One of the three patients, Barry Edgson, 50, said he had been given a second chance at life following his double lung transplant.

He said: “Going into that operation was like being at the top of a rollercoaster getting ready to go.

“My dad died at the end of the last year and I remember thinking, ‘I’m not ready to meet you yet.’

“I put all my trust in the team at Royal Papworth and I knew they’d look after me. It still feels surreal that I’ve had the transplant.”

Barry, from Southend, Essex, had suffered with chronic obstructive pulmonary disease (COPD), a condition that causes breathing difficulties, for about eight years and was desperately in need of surgery.

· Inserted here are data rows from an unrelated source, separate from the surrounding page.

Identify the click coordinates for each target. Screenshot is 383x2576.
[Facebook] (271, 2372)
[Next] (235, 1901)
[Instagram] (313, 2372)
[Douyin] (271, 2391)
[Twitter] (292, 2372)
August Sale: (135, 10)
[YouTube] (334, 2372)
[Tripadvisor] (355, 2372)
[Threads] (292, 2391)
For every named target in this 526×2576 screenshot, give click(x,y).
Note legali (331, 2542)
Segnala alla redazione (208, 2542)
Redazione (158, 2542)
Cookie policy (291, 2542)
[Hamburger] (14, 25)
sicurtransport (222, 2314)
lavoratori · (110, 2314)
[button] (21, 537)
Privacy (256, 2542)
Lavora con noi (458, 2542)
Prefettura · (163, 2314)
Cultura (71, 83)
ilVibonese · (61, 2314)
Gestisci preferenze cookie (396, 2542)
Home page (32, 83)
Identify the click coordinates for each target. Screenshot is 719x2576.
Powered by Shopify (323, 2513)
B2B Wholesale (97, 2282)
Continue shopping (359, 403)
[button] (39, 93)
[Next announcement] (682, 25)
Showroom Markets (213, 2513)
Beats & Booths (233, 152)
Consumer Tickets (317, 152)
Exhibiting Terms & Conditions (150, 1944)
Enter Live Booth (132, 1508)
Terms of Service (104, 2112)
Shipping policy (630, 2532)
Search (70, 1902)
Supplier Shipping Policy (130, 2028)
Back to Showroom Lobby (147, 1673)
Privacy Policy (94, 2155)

He said: “My condition got so bad I was on oxygen all the time. I could hardly walk.

“I have a five-year-old son and I’ve never been able to take him to school.

“I was so used to relying on oxygen that it feels strange to be able to breathe and walk along the corridor without it.

“But I’ve been given a second chance of life, thanks to my donor and the team at Royal Papworth, and I’m very, very grateful for that.”

Another thankful patient was Himanshu Patel, 45, from east London, who had a heart transplant at Royal Papworth in April.

Himanshu, who was not among the three who had surgery within 17 hours, said: “My brother lives in the USA and my parents live in India and none of them can believe what I’ve been through. It is so special.

“I pray for my donor every day when I wake up and give them God’s blessings.”

Royal Papworth medics managed 56 operations in 2019-2020 – 39 heart transplants and 17 lung replacements – roughly two-thirds of their normal total. But last month the number of transplant operations rose to 11, including the two heart replacements and Barry’s double lung surgery within 17 hours.

That is the highest total for a single month at the hospital since 13 were carried out in January 2019. The average number of monthly transplants is seven.

The donor organs used for the three operations in 17 hours came from three different hospitals and more than 20 staff were involved in retrieving and transplanting them.

One of the consultant surgeons involved, Umar Rafiq, said the feat was made possible because coronavirus cases had fallen and redeployed staff were returning to their roles.

He said: “People who die from Covid-19 are unable to donate their organs. So with the reduction in coronavirus patients in critical care and staff coming back from redeployment, we are now seeing an increase in organ donation offers and transplant activity.

“To do three transplants within 17 hours is a rare achievement and to do 11 transplants in a month is unusual.

“That’s more than 10 percent of our normal annual total during April alone and is a reflection of the dedication shown by all the staff, especially after such an intense year.”

Mr Rafiq added: “It’s really positive to see this upturn in activity and we hope that alongside the new opt-out system that was introduced in May 2020, this provides optimism for everyone else on transplant waiting lists.”

Since last May all adults in England are considered to have agreed to be an organ donor when they die unless they have formally opted out.